→ PROBLEM DETAILS: Look through the data below and return each line where "beside" appears.

[Saved data entries]
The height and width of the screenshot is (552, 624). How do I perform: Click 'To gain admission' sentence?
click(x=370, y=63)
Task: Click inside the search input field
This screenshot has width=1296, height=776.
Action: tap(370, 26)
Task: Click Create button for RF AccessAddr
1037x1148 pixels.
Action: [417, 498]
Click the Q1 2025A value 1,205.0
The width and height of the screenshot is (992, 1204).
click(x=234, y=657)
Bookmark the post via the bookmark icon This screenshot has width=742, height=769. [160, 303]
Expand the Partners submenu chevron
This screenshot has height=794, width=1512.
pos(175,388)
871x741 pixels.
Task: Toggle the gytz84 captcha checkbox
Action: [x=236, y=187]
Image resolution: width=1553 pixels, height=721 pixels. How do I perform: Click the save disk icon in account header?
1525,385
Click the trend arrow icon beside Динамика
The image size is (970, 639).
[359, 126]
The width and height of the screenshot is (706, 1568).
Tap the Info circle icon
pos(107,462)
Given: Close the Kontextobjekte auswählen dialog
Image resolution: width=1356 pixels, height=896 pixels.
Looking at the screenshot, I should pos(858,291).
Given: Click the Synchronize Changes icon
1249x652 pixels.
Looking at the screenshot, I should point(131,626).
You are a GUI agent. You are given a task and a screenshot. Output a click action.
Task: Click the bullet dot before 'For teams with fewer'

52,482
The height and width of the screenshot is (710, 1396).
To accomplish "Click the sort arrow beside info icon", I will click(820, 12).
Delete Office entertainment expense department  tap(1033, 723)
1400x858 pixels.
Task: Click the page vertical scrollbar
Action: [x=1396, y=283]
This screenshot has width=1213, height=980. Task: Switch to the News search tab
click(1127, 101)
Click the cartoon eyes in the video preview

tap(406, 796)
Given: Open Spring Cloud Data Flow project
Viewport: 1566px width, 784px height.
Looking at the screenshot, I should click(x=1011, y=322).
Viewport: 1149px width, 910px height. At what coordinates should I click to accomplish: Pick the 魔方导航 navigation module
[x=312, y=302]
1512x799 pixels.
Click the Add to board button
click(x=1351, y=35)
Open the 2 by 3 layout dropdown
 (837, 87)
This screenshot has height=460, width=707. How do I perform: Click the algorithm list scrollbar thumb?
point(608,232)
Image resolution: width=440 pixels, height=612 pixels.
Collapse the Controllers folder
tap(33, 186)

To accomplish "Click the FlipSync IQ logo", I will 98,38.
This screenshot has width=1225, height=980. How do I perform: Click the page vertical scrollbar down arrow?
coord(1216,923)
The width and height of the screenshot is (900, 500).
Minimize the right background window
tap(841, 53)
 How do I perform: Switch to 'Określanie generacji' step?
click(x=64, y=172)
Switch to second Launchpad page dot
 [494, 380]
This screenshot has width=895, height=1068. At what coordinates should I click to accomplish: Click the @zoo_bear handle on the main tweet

→ RESULT OF THIS TASK:
Click the trend arrow icon beside Динамика
To accomplish "Click the sort arrow beside info icon", I will click(820, 12).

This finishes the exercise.